Obama orders 30% cut in CO2 emissions in new EPA rule change
posted at 10:41 am on August 3, 2015 by Ed Morrissey
If you like your electricity, you can keep your electricity. The White House announced the release of his “Clean Power Plan” late yesterday, which plans to cut carbon emissions from power plants in the US by 30%. Obama promised in his own message that this would result in lower energy prices, which sounds very similar to the promises made with ObamaCare — that later turned out to be the Lies of the Year once implemented:
The Obama administration on Monday will issue rules to cut carbon emissions from U.S. power plants, a move designed to secure the president’s legacy on climate and one which has already influenced the campaigns of those who want to succeed him.
The Environmental Protection Agency will finalize measures that promise to upend a century of electrical power generation, as it prods states and utilities to use less coal and more wind, solar and natural gas. The plan, estimated to cost $8.4 billion, is among the most complex in agency history and is expected to face a series of contentious legal challenges from states and coal producers.

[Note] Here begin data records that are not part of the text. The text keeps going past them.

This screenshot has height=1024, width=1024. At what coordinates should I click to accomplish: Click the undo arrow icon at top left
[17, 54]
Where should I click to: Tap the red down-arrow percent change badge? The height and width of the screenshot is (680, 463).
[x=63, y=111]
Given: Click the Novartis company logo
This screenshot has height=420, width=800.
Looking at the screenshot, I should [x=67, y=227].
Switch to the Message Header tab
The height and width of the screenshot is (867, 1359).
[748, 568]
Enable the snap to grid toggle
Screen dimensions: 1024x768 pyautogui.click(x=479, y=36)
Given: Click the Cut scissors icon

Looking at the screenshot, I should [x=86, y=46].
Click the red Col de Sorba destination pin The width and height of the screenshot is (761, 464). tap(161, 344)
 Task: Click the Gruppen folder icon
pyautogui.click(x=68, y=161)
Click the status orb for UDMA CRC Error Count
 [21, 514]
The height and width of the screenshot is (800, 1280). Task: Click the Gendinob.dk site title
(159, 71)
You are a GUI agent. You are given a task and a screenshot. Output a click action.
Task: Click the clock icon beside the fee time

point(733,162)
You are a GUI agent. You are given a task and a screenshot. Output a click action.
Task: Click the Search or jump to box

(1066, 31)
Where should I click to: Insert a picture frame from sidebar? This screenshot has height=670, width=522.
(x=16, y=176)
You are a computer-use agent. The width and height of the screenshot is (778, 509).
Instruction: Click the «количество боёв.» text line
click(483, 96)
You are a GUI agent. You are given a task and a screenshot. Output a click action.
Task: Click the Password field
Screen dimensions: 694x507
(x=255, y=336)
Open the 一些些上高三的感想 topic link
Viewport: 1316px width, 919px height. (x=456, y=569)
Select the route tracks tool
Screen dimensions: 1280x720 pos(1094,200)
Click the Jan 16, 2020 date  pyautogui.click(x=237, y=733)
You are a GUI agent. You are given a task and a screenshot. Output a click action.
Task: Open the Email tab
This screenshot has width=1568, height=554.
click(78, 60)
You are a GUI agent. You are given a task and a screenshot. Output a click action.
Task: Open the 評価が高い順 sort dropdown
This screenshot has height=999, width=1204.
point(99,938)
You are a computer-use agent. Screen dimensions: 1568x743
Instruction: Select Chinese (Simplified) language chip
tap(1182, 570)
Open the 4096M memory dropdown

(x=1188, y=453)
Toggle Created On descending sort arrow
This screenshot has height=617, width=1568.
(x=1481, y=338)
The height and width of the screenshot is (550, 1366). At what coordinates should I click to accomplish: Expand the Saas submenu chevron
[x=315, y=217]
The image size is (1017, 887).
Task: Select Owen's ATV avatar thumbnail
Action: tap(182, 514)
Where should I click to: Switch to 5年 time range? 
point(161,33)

Elements of the plan were released Sunday by the White House, ahead of the full roll-out. The rules are designed, in part, to put the U.S. on track to meet the goal President Barack Obama laid out as part of negotiations for a global accord on climate change. Those talks are set to conclude this at the Paris climate conference in December.
“It’s time for America, and the world, to act on climate change,” Obama said in a video message released on the White House Twitter feed.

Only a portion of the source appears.